Collected data entries:
..............................
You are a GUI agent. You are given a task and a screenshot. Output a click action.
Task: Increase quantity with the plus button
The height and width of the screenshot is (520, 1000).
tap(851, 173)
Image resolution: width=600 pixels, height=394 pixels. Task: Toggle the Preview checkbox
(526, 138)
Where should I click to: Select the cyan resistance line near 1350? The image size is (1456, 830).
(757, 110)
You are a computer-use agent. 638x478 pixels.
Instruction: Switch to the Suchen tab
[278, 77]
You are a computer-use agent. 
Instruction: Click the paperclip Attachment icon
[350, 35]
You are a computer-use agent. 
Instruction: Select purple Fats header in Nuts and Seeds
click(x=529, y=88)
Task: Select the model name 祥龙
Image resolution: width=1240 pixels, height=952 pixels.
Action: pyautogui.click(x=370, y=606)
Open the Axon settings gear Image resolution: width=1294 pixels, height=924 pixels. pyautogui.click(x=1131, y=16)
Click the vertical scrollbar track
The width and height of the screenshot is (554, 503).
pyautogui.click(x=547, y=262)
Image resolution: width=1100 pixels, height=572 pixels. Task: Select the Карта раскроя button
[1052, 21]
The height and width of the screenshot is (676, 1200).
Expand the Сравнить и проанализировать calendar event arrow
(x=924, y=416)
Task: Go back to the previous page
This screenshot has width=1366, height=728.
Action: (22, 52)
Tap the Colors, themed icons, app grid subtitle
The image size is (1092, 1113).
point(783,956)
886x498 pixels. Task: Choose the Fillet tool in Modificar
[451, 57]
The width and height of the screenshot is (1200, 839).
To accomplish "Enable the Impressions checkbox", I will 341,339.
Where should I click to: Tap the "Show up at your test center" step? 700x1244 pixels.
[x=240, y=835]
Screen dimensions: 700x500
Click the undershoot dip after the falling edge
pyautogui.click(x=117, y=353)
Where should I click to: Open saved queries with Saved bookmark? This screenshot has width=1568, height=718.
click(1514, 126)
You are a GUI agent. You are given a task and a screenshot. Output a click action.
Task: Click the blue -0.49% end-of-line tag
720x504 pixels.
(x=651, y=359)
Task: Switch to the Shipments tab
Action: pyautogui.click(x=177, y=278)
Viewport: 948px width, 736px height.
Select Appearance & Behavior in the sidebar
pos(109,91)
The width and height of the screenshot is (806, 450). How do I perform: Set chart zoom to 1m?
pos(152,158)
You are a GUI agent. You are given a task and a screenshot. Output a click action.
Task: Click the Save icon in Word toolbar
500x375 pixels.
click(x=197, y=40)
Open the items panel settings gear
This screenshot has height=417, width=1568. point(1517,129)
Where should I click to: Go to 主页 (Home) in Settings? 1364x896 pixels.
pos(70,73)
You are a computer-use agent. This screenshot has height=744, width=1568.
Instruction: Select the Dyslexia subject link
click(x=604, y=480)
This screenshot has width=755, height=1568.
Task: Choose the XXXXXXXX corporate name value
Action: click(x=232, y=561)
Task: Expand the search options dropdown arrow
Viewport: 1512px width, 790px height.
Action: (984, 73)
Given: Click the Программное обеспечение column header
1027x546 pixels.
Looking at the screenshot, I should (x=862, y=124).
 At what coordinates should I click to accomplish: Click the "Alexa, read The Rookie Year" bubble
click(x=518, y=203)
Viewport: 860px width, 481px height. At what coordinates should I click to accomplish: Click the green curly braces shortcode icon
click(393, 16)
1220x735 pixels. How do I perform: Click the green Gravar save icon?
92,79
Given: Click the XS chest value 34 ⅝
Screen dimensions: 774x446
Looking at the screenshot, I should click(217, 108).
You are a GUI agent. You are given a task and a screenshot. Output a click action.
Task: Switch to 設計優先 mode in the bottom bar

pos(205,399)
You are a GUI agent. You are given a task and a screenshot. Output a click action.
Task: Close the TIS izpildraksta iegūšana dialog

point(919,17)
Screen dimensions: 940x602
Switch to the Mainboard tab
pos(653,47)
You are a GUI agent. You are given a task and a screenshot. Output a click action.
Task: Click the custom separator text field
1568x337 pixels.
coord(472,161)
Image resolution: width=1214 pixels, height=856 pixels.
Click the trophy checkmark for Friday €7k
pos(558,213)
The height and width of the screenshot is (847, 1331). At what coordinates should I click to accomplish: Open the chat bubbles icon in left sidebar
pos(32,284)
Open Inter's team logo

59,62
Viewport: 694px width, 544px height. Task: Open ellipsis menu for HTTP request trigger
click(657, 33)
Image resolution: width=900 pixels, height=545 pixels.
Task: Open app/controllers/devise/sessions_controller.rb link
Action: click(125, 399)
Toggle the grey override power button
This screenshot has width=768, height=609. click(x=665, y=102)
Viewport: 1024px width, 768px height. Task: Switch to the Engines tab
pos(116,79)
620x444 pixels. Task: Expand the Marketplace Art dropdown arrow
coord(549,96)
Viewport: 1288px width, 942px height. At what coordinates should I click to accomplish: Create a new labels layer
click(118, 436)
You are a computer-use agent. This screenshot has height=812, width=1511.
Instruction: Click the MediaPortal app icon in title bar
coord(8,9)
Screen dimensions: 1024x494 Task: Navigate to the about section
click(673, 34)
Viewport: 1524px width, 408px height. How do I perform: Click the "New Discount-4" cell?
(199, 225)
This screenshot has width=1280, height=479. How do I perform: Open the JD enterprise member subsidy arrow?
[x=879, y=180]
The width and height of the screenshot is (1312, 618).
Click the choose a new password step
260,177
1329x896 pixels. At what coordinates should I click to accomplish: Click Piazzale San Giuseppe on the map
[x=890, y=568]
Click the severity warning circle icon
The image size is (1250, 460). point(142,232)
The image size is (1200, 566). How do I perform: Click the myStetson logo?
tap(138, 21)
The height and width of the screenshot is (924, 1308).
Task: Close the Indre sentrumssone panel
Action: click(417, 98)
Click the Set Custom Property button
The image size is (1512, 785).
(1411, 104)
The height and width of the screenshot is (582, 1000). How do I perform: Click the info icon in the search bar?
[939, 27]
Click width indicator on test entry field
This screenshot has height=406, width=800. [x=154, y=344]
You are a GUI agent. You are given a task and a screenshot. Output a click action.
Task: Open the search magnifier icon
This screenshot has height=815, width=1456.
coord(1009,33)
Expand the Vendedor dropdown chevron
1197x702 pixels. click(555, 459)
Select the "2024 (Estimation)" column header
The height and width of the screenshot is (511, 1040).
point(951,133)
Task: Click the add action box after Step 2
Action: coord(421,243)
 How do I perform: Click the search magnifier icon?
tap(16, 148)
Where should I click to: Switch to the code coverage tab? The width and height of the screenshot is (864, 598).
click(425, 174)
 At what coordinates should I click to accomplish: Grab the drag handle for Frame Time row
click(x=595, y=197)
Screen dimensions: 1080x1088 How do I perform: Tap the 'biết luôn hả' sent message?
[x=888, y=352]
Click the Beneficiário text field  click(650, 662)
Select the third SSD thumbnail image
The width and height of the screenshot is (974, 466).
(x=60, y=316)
..............................
EXERCISE DETAILS: Could you reproduce the data above exactly as given?

RESULT OF THE TASK:
You are a GUI agent. You are given a task and a screenshot. Output a click action.
Task: Increase quantity with the plus button
The height and width of the screenshot is (520, 1000).
tap(851, 173)
Image resolution: width=600 pixels, height=394 pixels. Task: Toggle the Preview checkbox
(526, 138)
Where should I click to: Select the cyan resistance line near 1350? The image size is (1456, 830).
(757, 110)
You are a computer-use agent. 638x478 pixels.
Instruction: Switch to the Suchen tab
[278, 77]
You are a computer-use agent. 
Instruction: Click the paperclip Attachment icon
[350, 35]
You are a computer-use agent. 
Instruction: Select purple Fats header in Nuts and Seeds
click(x=529, y=88)
Task: Select the model name 祥龙
Image resolution: width=1240 pixels, height=952 pixels.
Action: pyautogui.click(x=370, y=606)
Open the Axon settings gear Image resolution: width=1294 pixels, height=924 pixels. pyautogui.click(x=1131, y=16)
Click the vertical scrollbar track
The width and height of the screenshot is (554, 503).
pyautogui.click(x=547, y=262)
Image resolution: width=1100 pixels, height=572 pixels. Task: Select the Карта раскроя button
[1052, 21]
The height and width of the screenshot is (676, 1200).
Expand the Сравнить и проанализировать calendar event arrow
(x=924, y=416)
Task: Go back to the previous page
This screenshot has width=1366, height=728.
Action: (22, 52)
Tap the Colors, themed icons, app grid subtitle
The image size is (1092, 1113).
point(783,956)
886x498 pixels. Task: Choose the Fillet tool in Modificar
[451, 57]
The width and height of the screenshot is (1200, 839).
To accomplish "Enable the Impressions checkbox", I will 341,339.
Where should I click to: Tap the "Show up at your test center" step? 700x1244 pixels.
[x=240, y=835]
Screen dimensions: 700x500
Click the undershoot dip after the falling edge
pyautogui.click(x=117, y=353)
Where should I click to: Open saved queries with Saved bookmark? This screenshot has width=1568, height=718.
click(1514, 126)
You are a GUI agent. You are given a task and a screenshot. Output a click action.
Task: Click the blue -0.49% end-of-line tag
720x504 pixels.
(x=651, y=359)
Task: Switch to the Shipments tab
Action: pyautogui.click(x=177, y=278)
Viewport: 948px width, 736px height.
Select Appearance & Behavior in the sidebar
pos(109,91)
The width and height of the screenshot is (806, 450). How do I perform: Set chart zoom to 1m?
pos(152,158)
You are a GUI agent. You are given a task and a screenshot. Output a click action.
Task: Click the Save icon in Word toolbar
500x375 pixels.
click(x=197, y=40)
Open the items panel settings gear
This screenshot has height=417, width=1568. point(1517,129)
Where should I click to: Go to 主页 (Home) in Settings? 1364x896 pixels.
pos(70,73)
You are a computer-use agent. This screenshot has height=744, width=1568.
Instruction: Select the Dyslexia subject link
click(x=604, y=480)
This screenshot has width=755, height=1568.
Task: Choose the XXXXXXXX corporate name value
Action: click(x=232, y=561)
Task: Expand the search options dropdown arrow
Viewport: 1512px width, 790px height.
Action: (984, 73)
Given: Click the Программное обеспечение column header
1027x546 pixels.
Looking at the screenshot, I should (x=862, y=124).
 At what coordinates should I click to accomplish: Click the "Alexa, read The Rookie Year" bubble
click(x=518, y=203)
Viewport: 860px width, 481px height. At what coordinates should I click to accomplish: Click the green curly braces shortcode icon
click(393, 16)
1220x735 pixels. How do I perform: Click the green Gravar save icon?
92,79
Given: Click the XS chest value 34 ⅝
Screen dimensions: 774x446
Looking at the screenshot, I should click(217, 108).
You are a GUI agent. You are given a task and a screenshot. Output a click action.
Task: Switch to 設計優先 mode in the bottom bar

pos(205,399)
You are a GUI agent. You are given a task and a screenshot. Output a click action.
Task: Close the TIS izpildraksta iegūšana dialog

point(919,17)
Screen dimensions: 940x602
Switch to the Mainboard tab
pos(653,47)
You are a GUI agent. You are given a task and a screenshot. Output a click action.
Task: Click the custom separator text field
1568x337 pixels.
coord(472,161)
Image resolution: width=1214 pixels, height=856 pixels.
Click the trophy checkmark for Friday €7k
pos(558,213)
The height and width of the screenshot is (847, 1331). At what coordinates should I click to accomplish: Open the chat bubbles icon in left sidebar
pos(32,284)
Open Inter's team logo

59,62
Viewport: 694px width, 544px height. Task: Open ellipsis menu for HTTP request trigger
click(657, 33)
Image resolution: width=900 pixels, height=545 pixels.
Task: Open app/controllers/devise/sessions_controller.rb link
Action: click(125, 399)
Toggle the grey override power button
This screenshot has width=768, height=609. click(x=665, y=102)
Viewport: 1024px width, 768px height. Task: Switch to the Engines tab
pos(116,79)
620x444 pixels. Task: Expand the Marketplace Art dropdown arrow
coord(549,96)
Viewport: 1288px width, 942px height. At what coordinates should I click to accomplish: Create a new labels layer
click(118, 436)
You are a computer-use agent. This screenshot has height=812, width=1511.
Instruction: Click the MediaPortal app icon in title bar
coord(8,9)
Screen dimensions: 1024x494 Task: Navigate to the about section
click(673, 34)
Viewport: 1524px width, 408px height. How do I perform: Click the "New Discount-4" cell?
(199, 225)
This screenshot has width=1280, height=479. How do I perform: Open the JD enterprise member subsidy arrow?
[x=879, y=180]
The width and height of the screenshot is (1312, 618).
Click the choose a new password step
260,177
1329x896 pixels. At what coordinates should I click to accomplish: Click Piazzale San Giuseppe on the map
[x=890, y=568]
Click the severity warning circle icon
The image size is (1250, 460). point(142,232)
The image size is (1200, 566). How do I perform: Click the myStetson logo?
tap(138, 21)
The height and width of the screenshot is (924, 1308).
Task: Close the Indre sentrumssone panel
Action: click(417, 98)
Click the Set Custom Property button
The image size is (1512, 785).
(1411, 104)
The height and width of the screenshot is (582, 1000). How do I perform: Click the info icon in the search bar?
[939, 27]
Click width indicator on test entry field
This screenshot has height=406, width=800. [x=154, y=344]
You are a GUI agent. You are given a task and a screenshot. Output a click action.
Task: Open the search magnifier icon
This screenshot has height=815, width=1456.
coord(1009,33)
Expand the Vendedor dropdown chevron
1197x702 pixels. click(555, 459)
Select the "2024 (Estimation)" column header
The height and width of the screenshot is (511, 1040).
point(951,133)
Task: Click the add action box after Step 2
Action: coord(421,243)
 How do I perform: Click the search magnifier icon?
tap(16, 148)
Where should I click to: Switch to the code coverage tab? The width and height of the screenshot is (864, 598).
click(425, 174)
 At what coordinates should I click to accomplish: Grab the drag handle for Frame Time row
click(x=595, y=197)
Screen dimensions: 1080x1088 How do I perform: Tap the 'biết luôn hả' sent message?
[x=888, y=352]
Click the Beneficiário text field  click(650, 662)
Select the third SSD thumbnail image
The width and height of the screenshot is (974, 466).
(x=60, y=316)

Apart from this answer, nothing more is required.